**Task prompt**
Return all of the material below unchanged, line for line.

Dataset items
-- Start --

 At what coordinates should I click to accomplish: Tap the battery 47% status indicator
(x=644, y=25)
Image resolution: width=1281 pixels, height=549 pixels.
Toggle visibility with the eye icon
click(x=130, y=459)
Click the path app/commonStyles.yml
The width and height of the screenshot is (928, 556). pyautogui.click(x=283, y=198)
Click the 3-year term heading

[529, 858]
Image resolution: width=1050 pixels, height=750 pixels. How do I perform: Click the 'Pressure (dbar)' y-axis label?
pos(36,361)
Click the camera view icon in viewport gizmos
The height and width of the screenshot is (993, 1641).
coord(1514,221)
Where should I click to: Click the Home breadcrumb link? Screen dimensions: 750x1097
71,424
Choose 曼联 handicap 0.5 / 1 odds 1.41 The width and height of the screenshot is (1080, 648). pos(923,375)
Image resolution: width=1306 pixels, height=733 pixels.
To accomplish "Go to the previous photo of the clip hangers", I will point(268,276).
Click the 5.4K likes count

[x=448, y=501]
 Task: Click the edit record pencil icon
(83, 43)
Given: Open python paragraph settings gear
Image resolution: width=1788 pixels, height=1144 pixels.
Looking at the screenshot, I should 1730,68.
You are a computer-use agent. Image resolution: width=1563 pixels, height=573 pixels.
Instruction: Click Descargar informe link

-- End --

**Output for this task**
 At what coordinates should I click to accomplish: Tap the battery 47% status indicator
(x=644, y=25)
Image resolution: width=1281 pixels, height=549 pixels.
Toggle visibility with the eye icon
click(x=130, y=459)
Click the path app/commonStyles.yml
The width and height of the screenshot is (928, 556). pyautogui.click(x=283, y=198)
Click the 3-year term heading

[529, 858]
Image resolution: width=1050 pixels, height=750 pixels. How do I perform: Click the 'Pressure (dbar)' y-axis label?
pos(36,361)
Click the camera view icon in viewport gizmos
The height and width of the screenshot is (993, 1641).
coord(1514,221)
Where should I click to: Click the Home breadcrumb link? Screen dimensions: 750x1097
71,424
Choose 曼联 handicap 0.5 / 1 odds 1.41 The width and height of the screenshot is (1080, 648). pos(923,375)
Image resolution: width=1306 pixels, height=733 pixels.
To accomplish "Go to the previous photo of the clip hangers", I will point(268,276).
Click the 5.4K likes count

[x=448, y=501]
 Task: Click the edit record pencil icon
(83, 43)
Given: Open python paragraph settings gear
Image resolution: width=1788 pixels, height=1144 pixels.
Looking at the screenshot, I should 1730,68.
You are a computer-use agent. Image resolution: width=1563 pixels, height=573 pixels.
Instruction: Click Descargar informe link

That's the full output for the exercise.